### Work instruction
Leaving out all pictures, restate word for word the lines from the one with "The image size is (1275, 952)." through the last line of the entries.
++++++++++
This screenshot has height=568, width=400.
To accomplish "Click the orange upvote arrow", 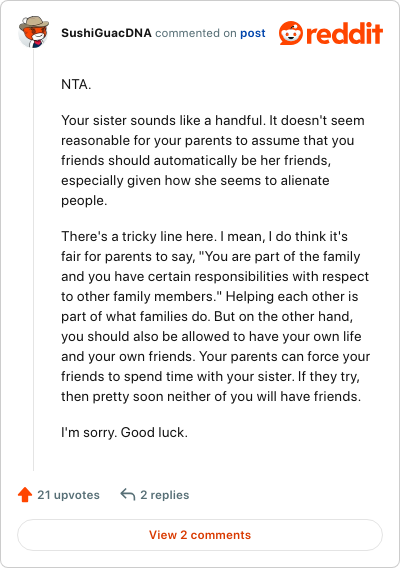I will [25, 494].
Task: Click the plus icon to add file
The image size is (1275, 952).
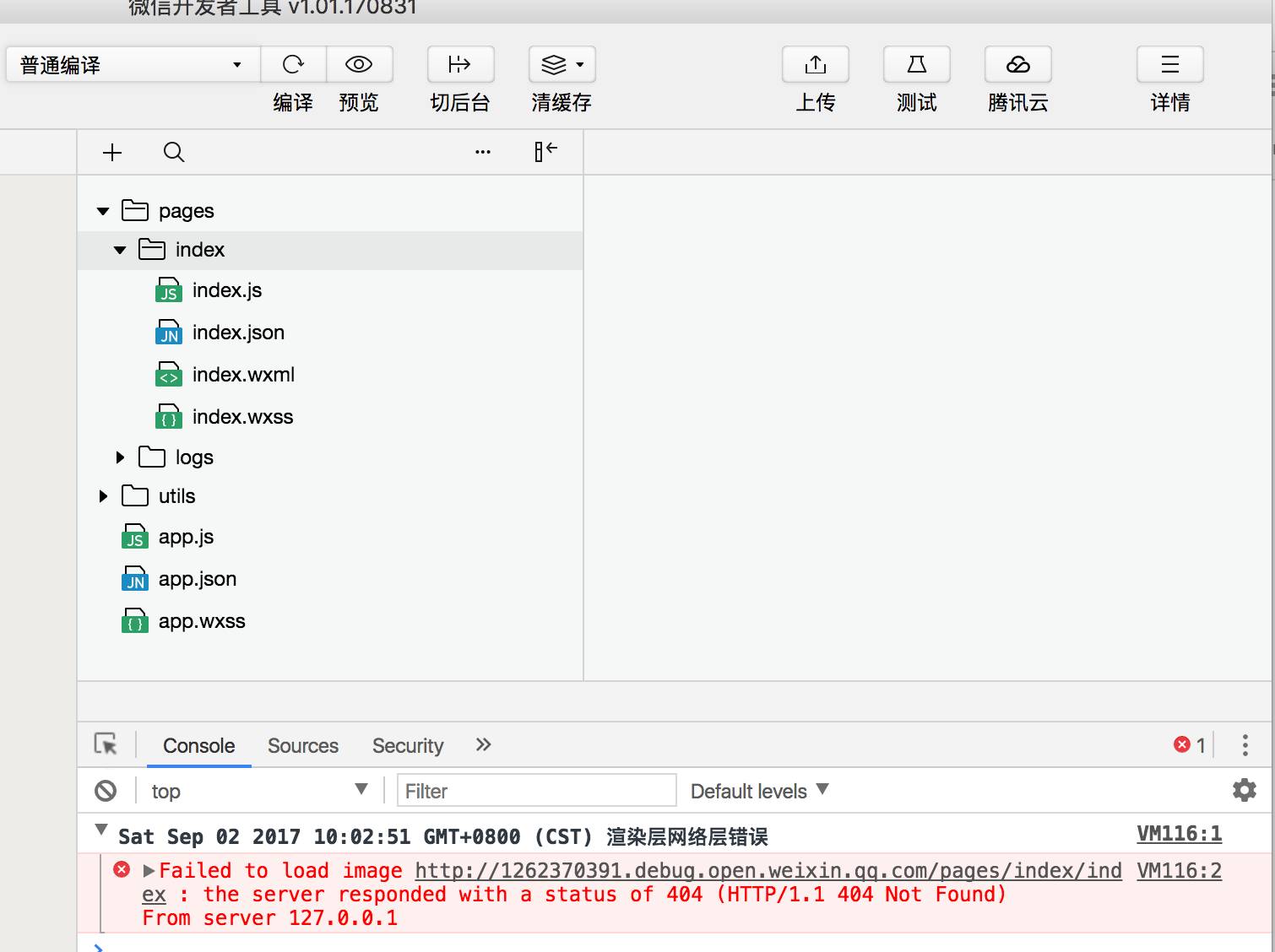Action: (112, 152)
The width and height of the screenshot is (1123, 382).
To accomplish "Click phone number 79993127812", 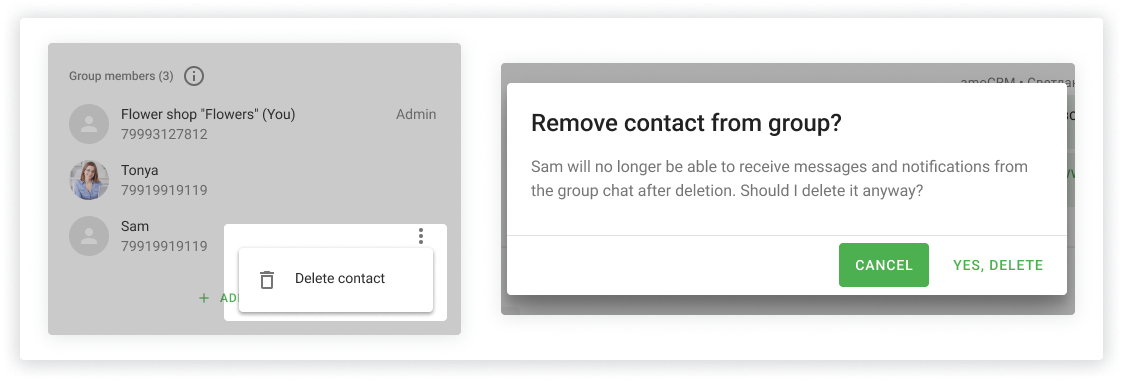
++++++++++
### Answer to this problem
The image size is (1275, 952).
Action: (112, 152)
The width and height of the screenshot is (1123, 382).
To accomplish "Click phone number 79993127812", 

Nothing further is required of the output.